ТЕКСТ:
▼
Кстати, с обобщениями у него всё равно существенные проблемы. Всё-таки не хватает в анализе социальной психологии, социально-исторической антропологии, потестарно-политической этнологии. Всё-таки не только условия материальной жизни определяют социальное бытие (с чем автор, кстати, солидаризируется), но и их конкретное воплощение в разуме человеческом, даже их рефлексия.
Впрочем, в любом случае этот сборник очень ценен и полезен любому, кто увлекается историей Востока, кому не чужды вопросы социальной истории в её широкой плоскости. Часто можно видеть, что историки – медиевисты игнорируют востоковедов. Скажем, в одной из последних работ по теории общины, Ирины Ярковой (http://www.dissercat.com/content/evolyuts...) Леонид Алаев не упоминается, хотя как теоретик этого вопроса он не последняя фигура. Будем надеяться, что мы, медиевисты, в будущем будем куда прочнее взаимодействать с наработками коллег-востоковедов
Большаков О.Г. Средневековый город Ближнего Востока. ( VII — середина XIII века). Социально-экономические отношения. М. Наука. 1984г. 344 с. Твердый переплет, немного увеличенный формат.
▲
ИСХОДНЫЕ ДАННЫЕ:
▼
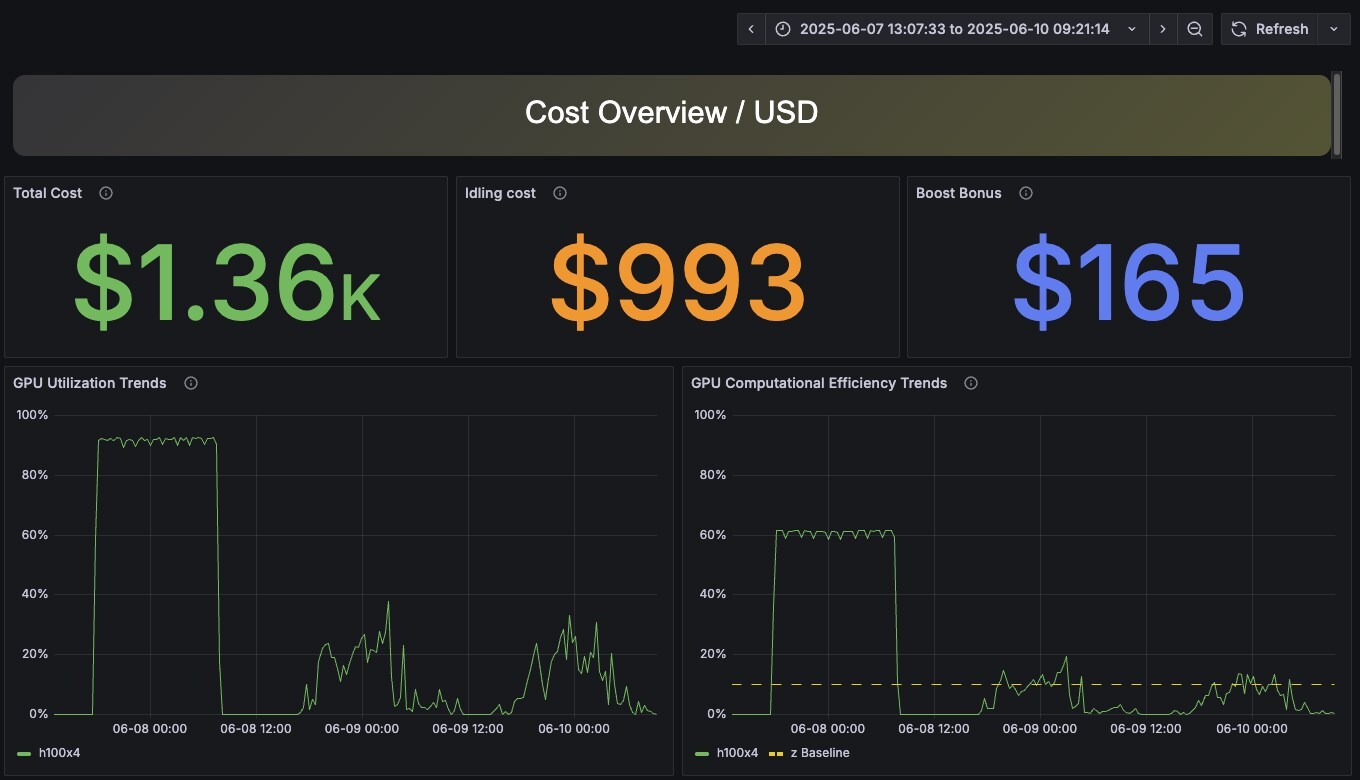Click the yellow z Baseline legend color swatch

(775, 753)
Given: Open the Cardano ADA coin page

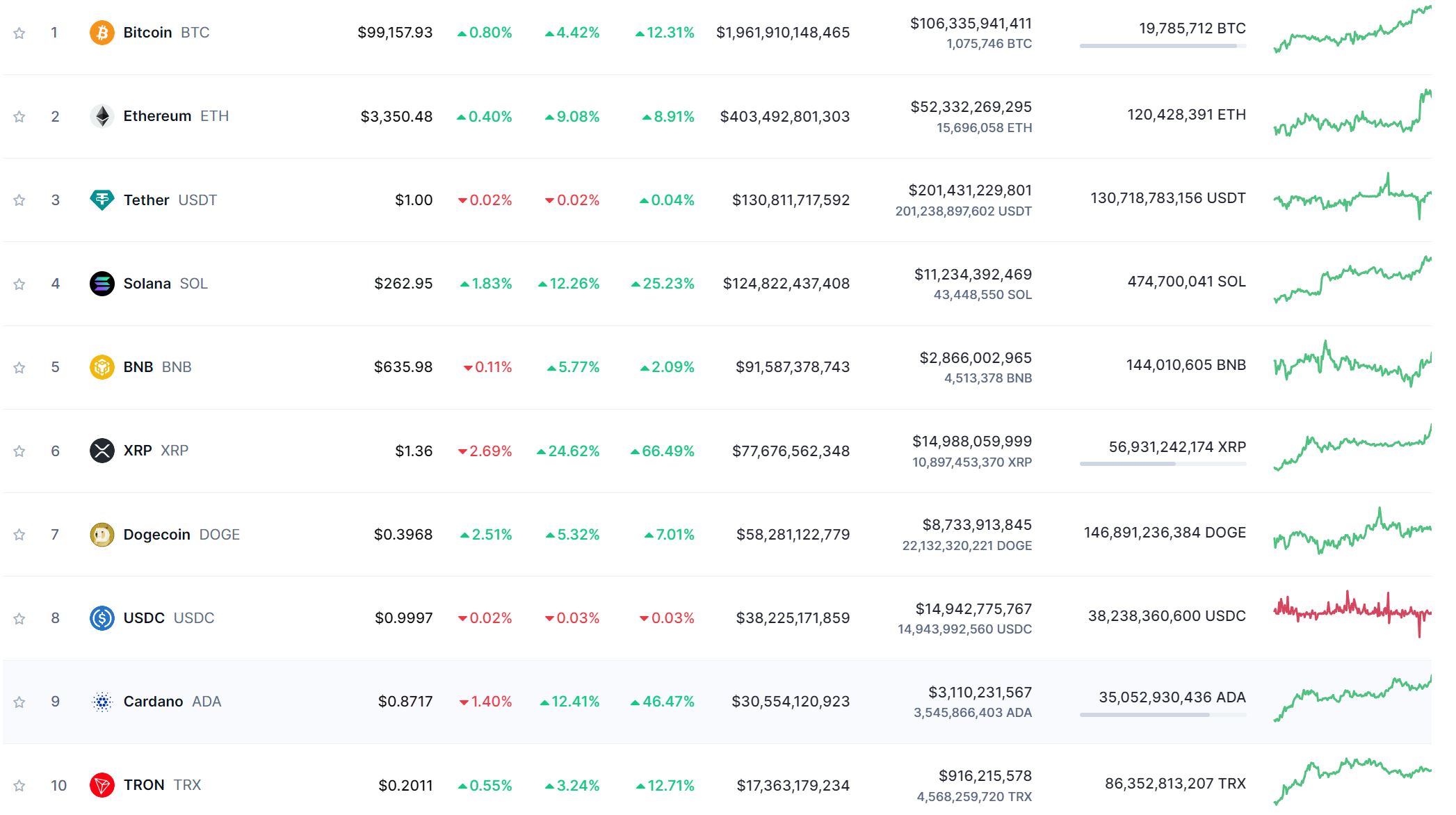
▲
ЧТО НУЖНО СДЕЛАТЬ:
**A)** Повторите отрывок из текста о сборнике по истории Востока: начните с фрагмента, где стоят слова «Впрочем, в любом», и остановитесь после слов «немного увеличенный формат.».
**B)** Продолжите текст о сборнике по истории Востока, начав сразу после его последнего предложения.

РЕЗУЛЬТАТЫ УПРАЖНЕНИЯ:
**A)**
Впрочем, в любом случае этот сборник очень ценен и полезен любому, кто увлекается историей Востока, кому не чужды вопросы социальной истории в её широкой плоскости. Часто можно видеть, что историки – медиевисты игнорируют востоковедов. Скажем, в одной из последних работ по теории общины, Ирины Ярковой (http://www.dissercat.com/content/evolyuts...) Леонид Алаев не упоминается, хотя как теоретик этого вопроса он не последняя фигура. Будем надеяться, что мы, медиевисты, в будущем будем куда прочнее взаимодействать с наработками коллег-востоковедов
Большаков О.Г. Средневековый город Ближнего Востока. ( VII — середина XIII века). Социально-экономические отношения. М. Наука. 1984г. 344 с. Твердый переплет, немного увеличенный формат.

**B)**
Как-то сложилось, что саму проблему отставания Востока от Запада очень сильно удревняли, искали её корни то в греческих полисах, то в римском гражданском праве. Между тем этот взгляд сильно устарел, и страны Азии оказались куда более живыми и динамичными регионами, чем казалось ранее. А вот в чём секрет, и каковы составляющие этой динамики, как развивалось социальное на Востоке, как строилась экономика, какие изменения происходили в культуре? И – одно из главных – когда же прошёл тот самый водораздел, когда Запад окончательно, с отрывом опередил своих ранее более «успешных» соседей? Несмотря на неплохо развитое отечественное востоковедение, загадка остаётся загадкой…
Если бросить взгляд на Европу, то там один из двигателей вполне очевиден.
Город.
Расцвет ремёсел и торговли, появление новых слоёв населения, со своим новым мышлением, создание новой самоуправляемой политической структуры – всё это произошло в городе. Недаром урбанистика как отрасль медиевистики занимает немалое место, особенно в последние полвека. Недаром наш, саратовский сборник «Средневековый город», основанный Соломоном Стамом одновременно со школой урбанистики имел всесоюзный резонанс, и долгое время вокруг него концентрировались многие ведущие «городовики» нашего отечества.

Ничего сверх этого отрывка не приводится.